Orecchiette with Funghi
Orecchiette, Italian for 'ears', are one of the most famous pastas from southern Italy. It is a true regional dish and the symbol of Bari, the regional capital of Piero's native Apulia (Italian: Puglia). Every year they even celebrate La Sagra Delle Orecchiette here, the feast of the ears. Funghi Cardoncelli is also a Puglia delicacy and has been eaten since Roman times. Piero says that these are not just mushrooms, but that they are much more flavorful and can become as big as your hand. Unfortunately, these are not available in the Dutch supermarket, so you can use oyster mushrooms as an alternative. Despite the fact that few ingredients are used, we found this pasta surprisingly tasty!
Boil the water. By allowing the water to boil well, the pasta gets a kind of 'shock' in the water, which makes the pasta al dente. If you let the pasta heat up in water that is too cold, you have a chance that the pasta will become soft.
Halve the tomatoes, roughly chop the oyster mushrooms, finely chop the parsley and thinly slice the garlic.
Step 1: Cook the pasta
Throw a fist of (sea) salt into the boiling water. This seems like a lot, but this way the water is salty enough to give the pasta enough flavor. The pasta will not absorb all of the salt.

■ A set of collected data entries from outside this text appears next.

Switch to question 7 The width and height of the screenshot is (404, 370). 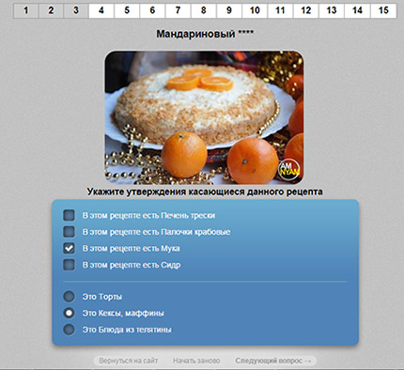tap(178, 10)
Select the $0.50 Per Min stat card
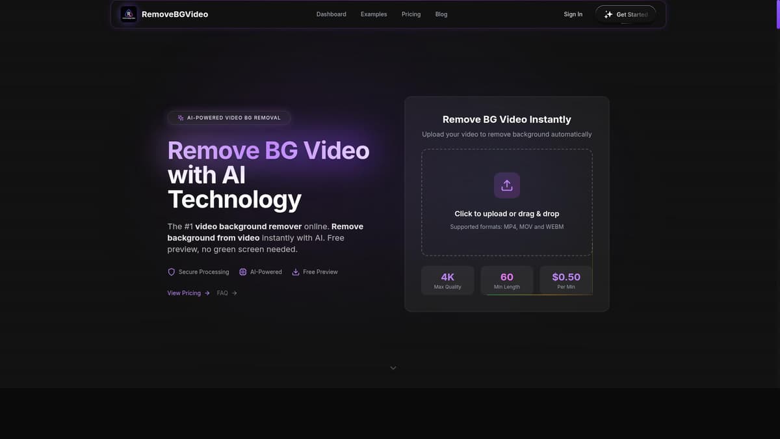This screenshot has width=780, height=439. pos(566,280)
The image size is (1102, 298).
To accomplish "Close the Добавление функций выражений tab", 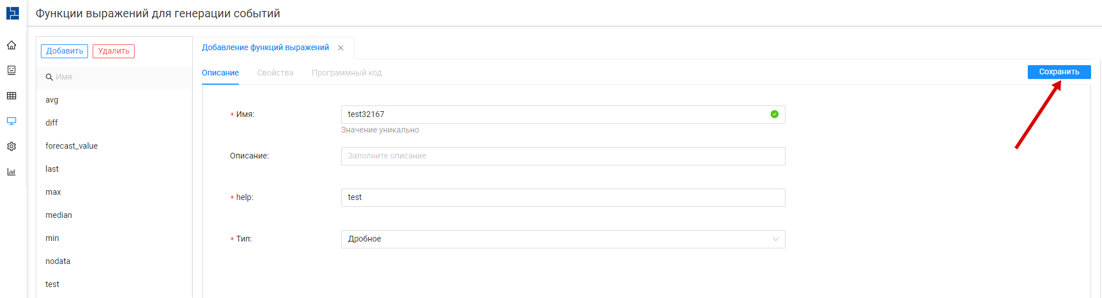I will tap(341, 48).
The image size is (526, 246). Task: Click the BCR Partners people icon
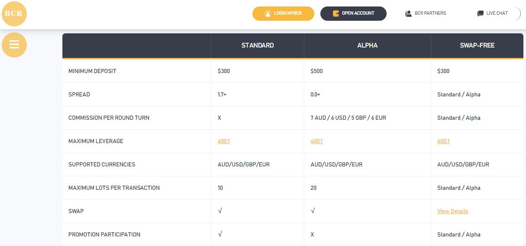click(x=408, y=13)

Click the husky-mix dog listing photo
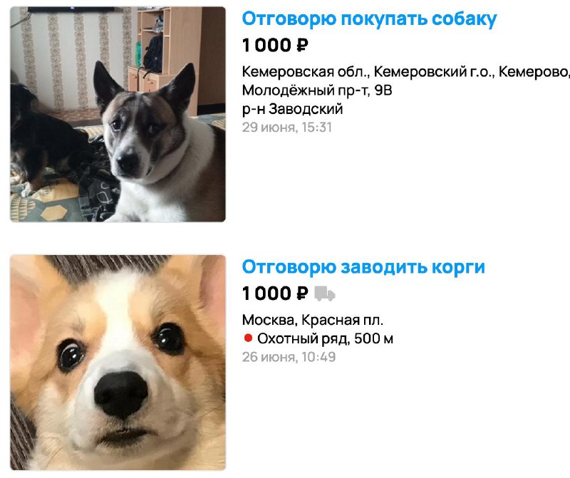coord(118,114)
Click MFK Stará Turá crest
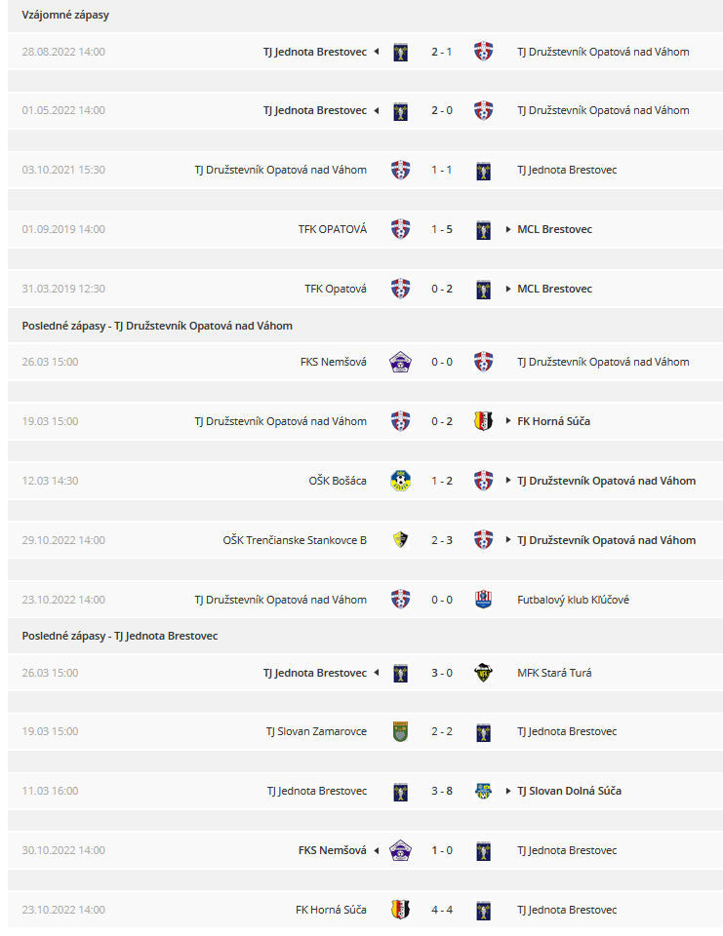This screenshot has width=723, height=936. click(x=483, y=673)
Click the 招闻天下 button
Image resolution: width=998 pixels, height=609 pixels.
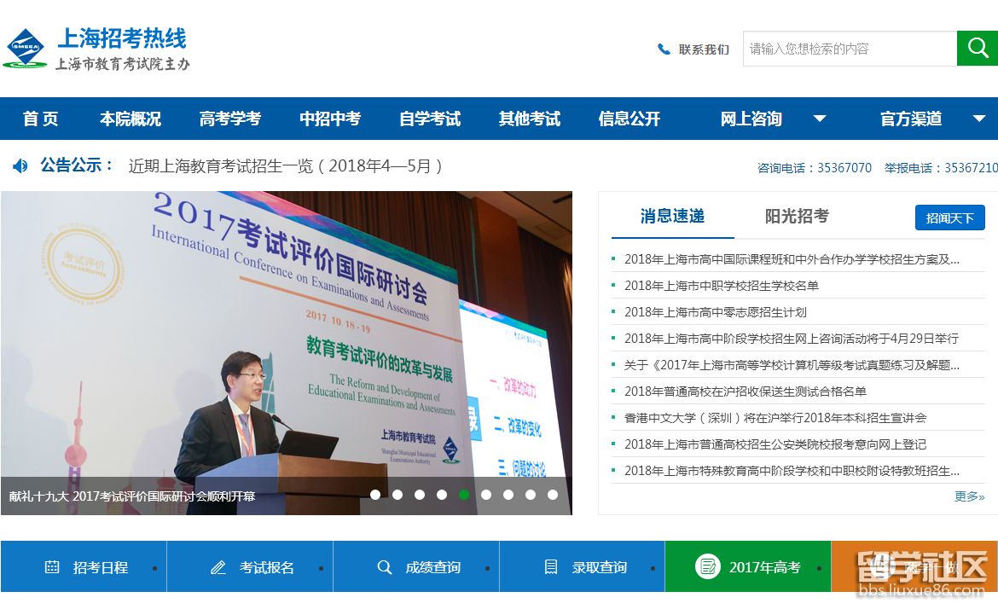[949, 218]
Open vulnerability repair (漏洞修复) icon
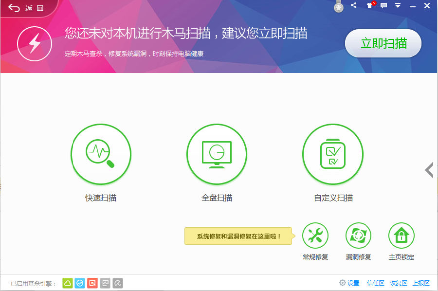The width and height of the screenshot is (438, 291). click(358, 236)
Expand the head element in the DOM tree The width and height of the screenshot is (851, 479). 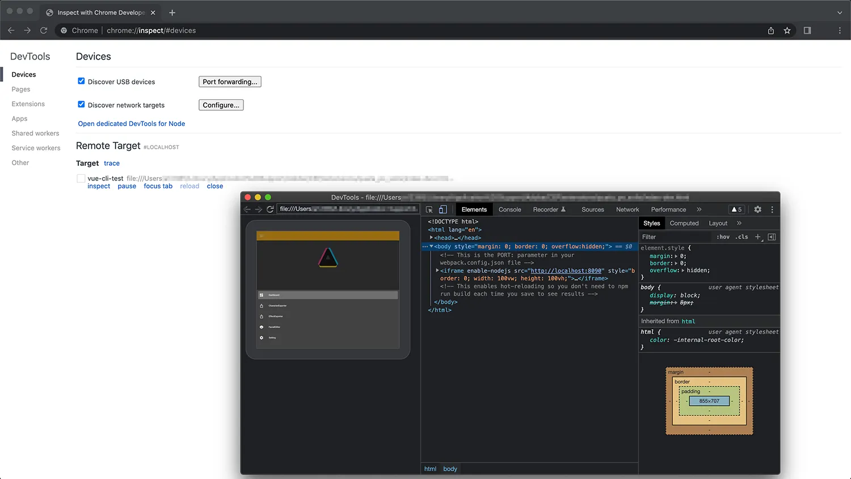point(431,237)
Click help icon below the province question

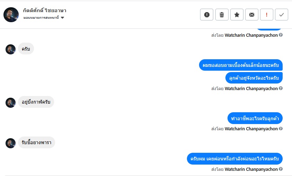281,88
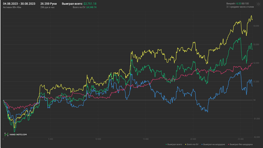This screenshot has width=263, height=148.
Task: Click green dot beside Выиграл всего
Action: click(x=166, y=144)
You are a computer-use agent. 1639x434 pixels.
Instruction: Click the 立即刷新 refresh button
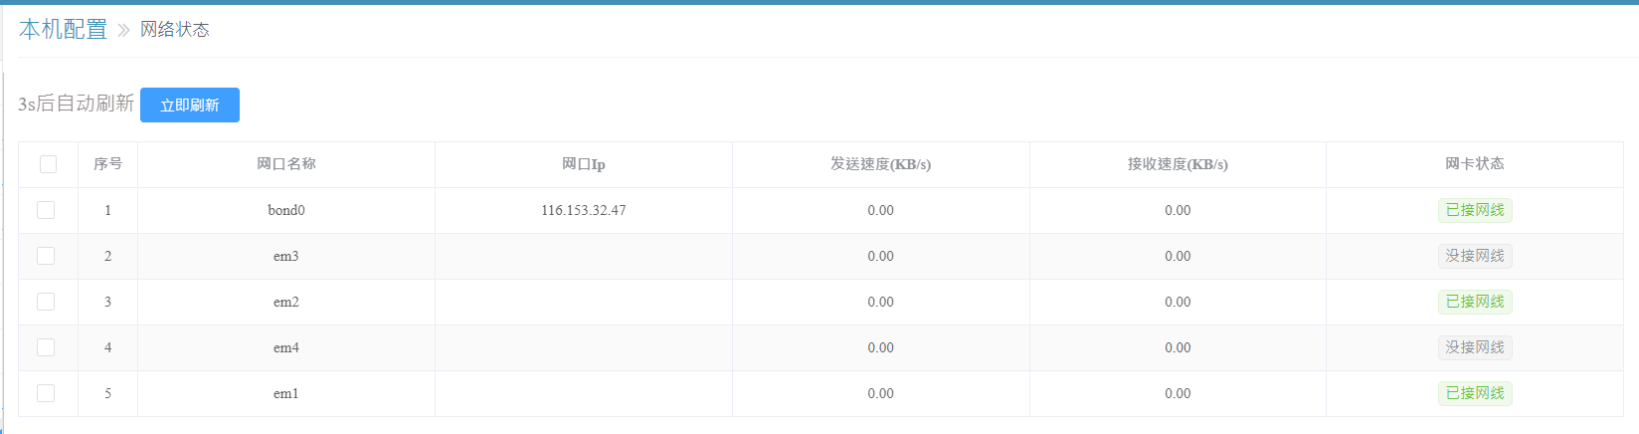click(189, 106)
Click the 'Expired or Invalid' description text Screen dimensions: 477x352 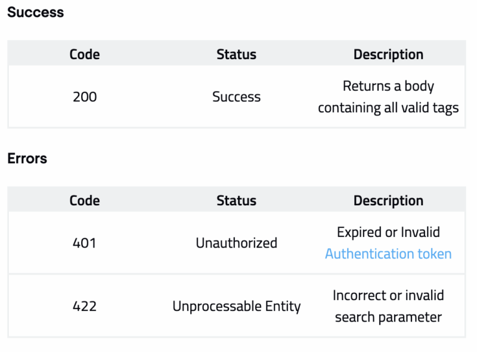pyautogui.click(x=388, y=231)
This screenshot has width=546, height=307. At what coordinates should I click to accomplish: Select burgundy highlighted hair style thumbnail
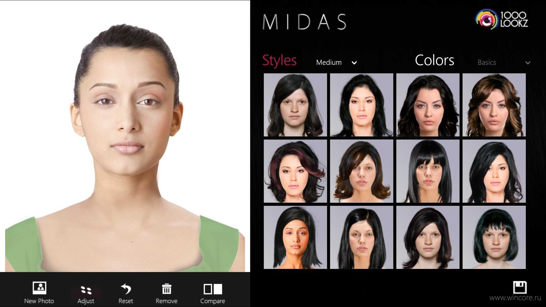(x=295, y=171)
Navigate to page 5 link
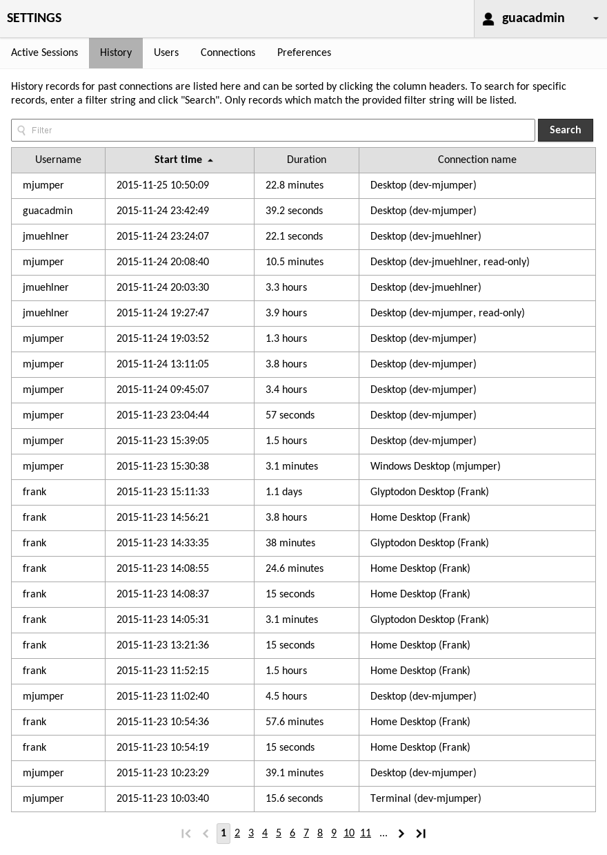This screenshot has width=607, height=855. pos(279,833)
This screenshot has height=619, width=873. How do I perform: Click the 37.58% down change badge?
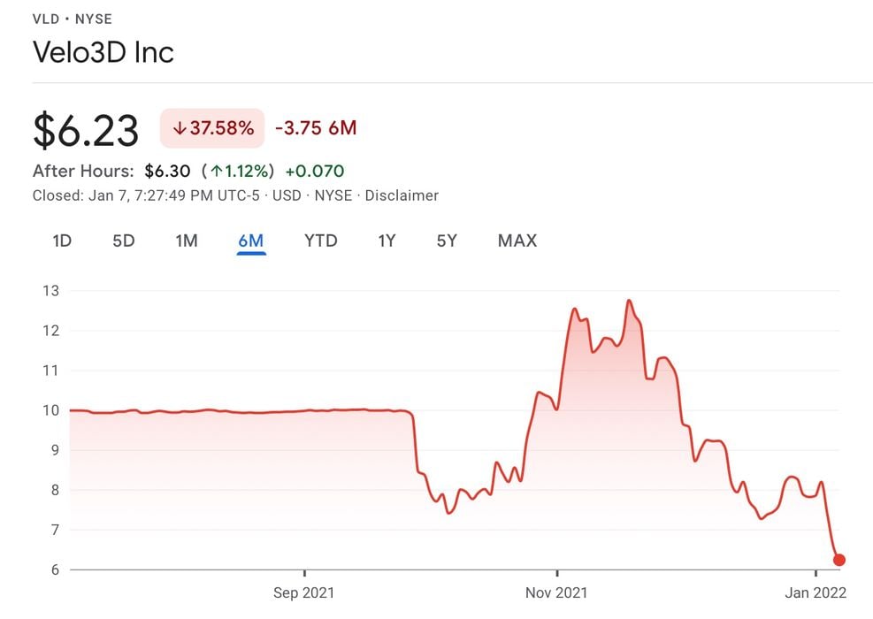tap(212, 128)
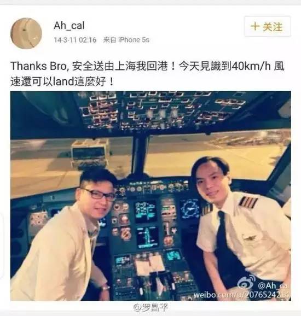Follow the user with the 关注 button
Screen dimensions: 301x316
pos(268,26)
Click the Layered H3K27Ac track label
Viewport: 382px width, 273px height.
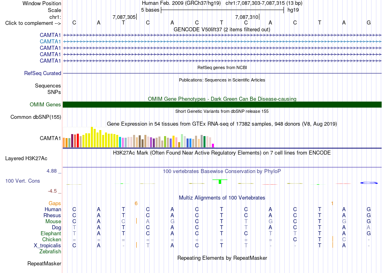pyautogui.click(x=26, y=159)
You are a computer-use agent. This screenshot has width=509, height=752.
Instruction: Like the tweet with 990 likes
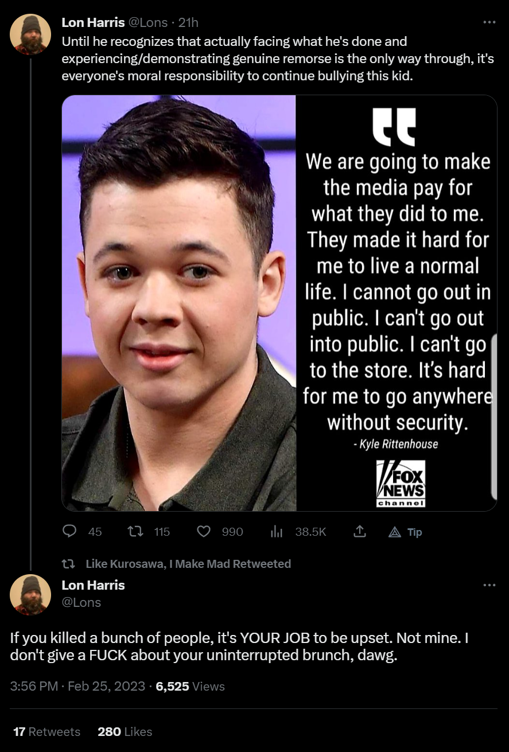click(204, 532)
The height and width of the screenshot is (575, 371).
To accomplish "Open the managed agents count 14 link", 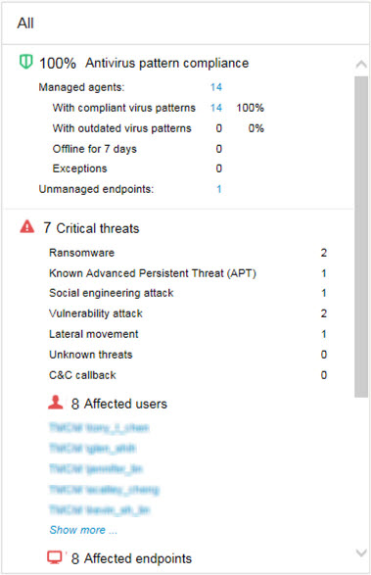I will [216, 87].
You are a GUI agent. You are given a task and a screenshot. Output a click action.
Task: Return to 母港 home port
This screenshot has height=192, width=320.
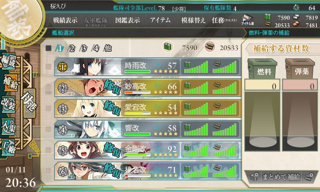click(29, 103)
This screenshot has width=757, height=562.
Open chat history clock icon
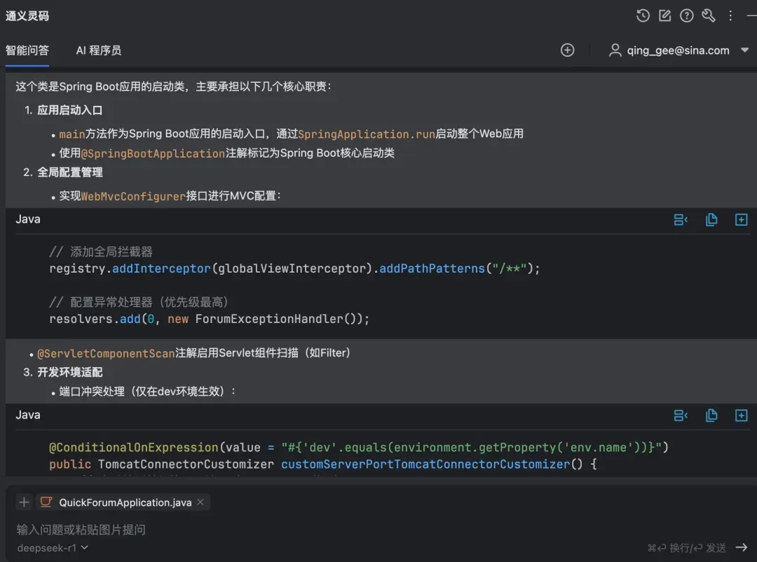pos(643,16)
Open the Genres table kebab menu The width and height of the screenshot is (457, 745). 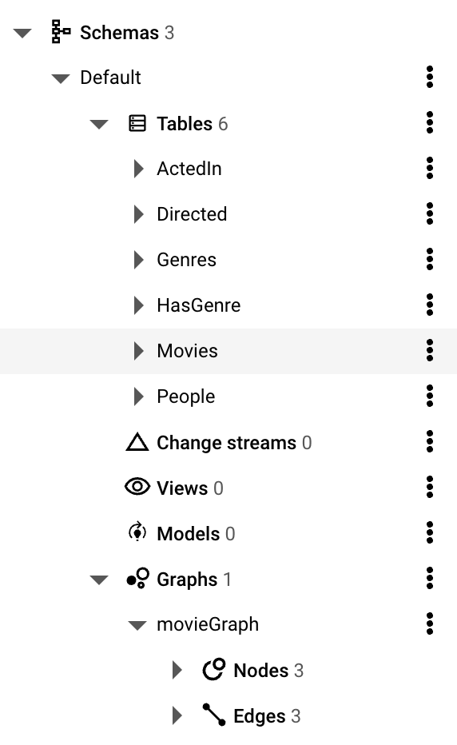coord(430,259)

Cook the pasta according to the instructions on the package. Piero tells us that the tip of many cooking programs to add olive oil to the pasta water is nonsense. According to him, plenty of water with enough salt and occasional stirring is sufficient.
Pay attention! Keep a cup of the pasta water aside. We still need this at the end.
Step 2: Prepare the oyster mushroom mixture
Pour a generous splash of olive oil (approx. 12 tablespoons / 120ml) into the frying pan and heat the oil over low heat.
When the olive oil is hot, add the garlic and let it simmer. Pay attention! Do not burn the garlic. From time to time, tilt the pan slightly to fry it.
Once the garlic is golden brown, turn up the heat slightly and add the oyster mushrooms. Add a little salt to draw the moisture out of the oyster mushrooms. Spoon well.
If you like it spicy, you can add ½ teaspoon of chili flakes.
When the oyster mushrooms are brown and cooked, turn the heat down a bit and add the halved tomatoes.
Add a large scoop of pasta water to the oyster mushrooms to make the sauce creamier and let it simmer for a while until the tomatoes are soft.
Step 3: Serve the pasta
Drain the pasta and mix it with the oyster mushroom mixture
Turn off the heat and add the parsley.
Stir everything together and serve.
Buon appetito! ('Enjoy your meal')
Piero and Romee have a mission to bring fresh ingredients from Italy to the Netherlands. They told us why the use of fresh ingredients is so important in Italian cuisine.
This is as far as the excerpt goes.